Un po’ nel senso che l’operazione nostalgia è sicuramente più interessante e riuscita di quella messa in piedi da Paul McCartney lo scorso anno con Kisses On The BottomE anche perché Old Sock avrà pure un’atmosfera rilassata (rilassatissima), ma il mood è tut’altro che da ospizio.

Si dice che invecchiando si ritorna bambini, no? Ecco. A partire dal reggae (un amore mai sopito) di Further On Down The Road, in compagnia di Taj Mahal, fino alla conclusiva, intimissima rivisitazione di George e Ira Gershiwin (Our Love Is Here To Stay) è il chiudersi di un cerchio.

Lui, manolenta, dice che a 70 anni (ne rimangono solo 3) si ritirerà: intanto duetta splendidamente con il suo eroe J.J. Cale (Angel), con McCarntney (All Of Me), con Chaka Khan (Gotta Get Over), e con il fido Steve Windwood (Still Got The Blues) in una serie di omaggi al passato che si tingono spesso di nostalgia (Goodnight Irene di Lead Belly), saggezza (Till Your Well Runs Dry di Peter Tosh) e bozzetti di amore domestico (The Folks Who Live On The Hill).
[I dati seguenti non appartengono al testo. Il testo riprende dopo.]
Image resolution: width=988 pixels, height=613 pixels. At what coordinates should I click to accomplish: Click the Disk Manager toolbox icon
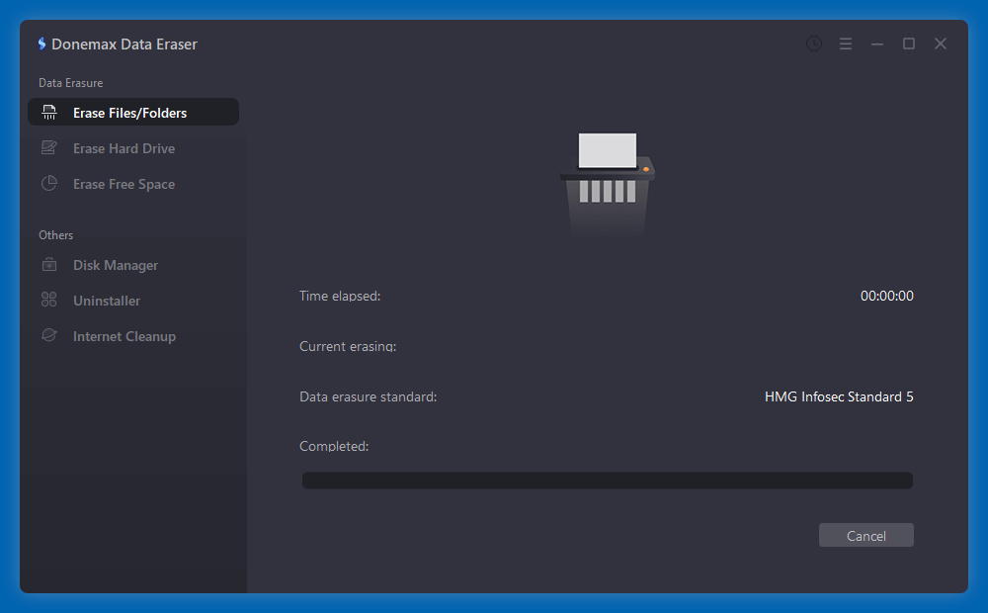click(x=49, y=265)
Ma non c’è nessun intento di strappare lacrime, solo di suonare e magari, magari, di fare pace e sentirsi bene, e se c’è qualche amico intorno pure meglio.

Tutto qui: i tempi di Eric Clapton is god scritto sui muri della metro di Londra sono lontani, bisogna accettarsi così, con tutte le rughe e il grigio, e il proprio bagaglio.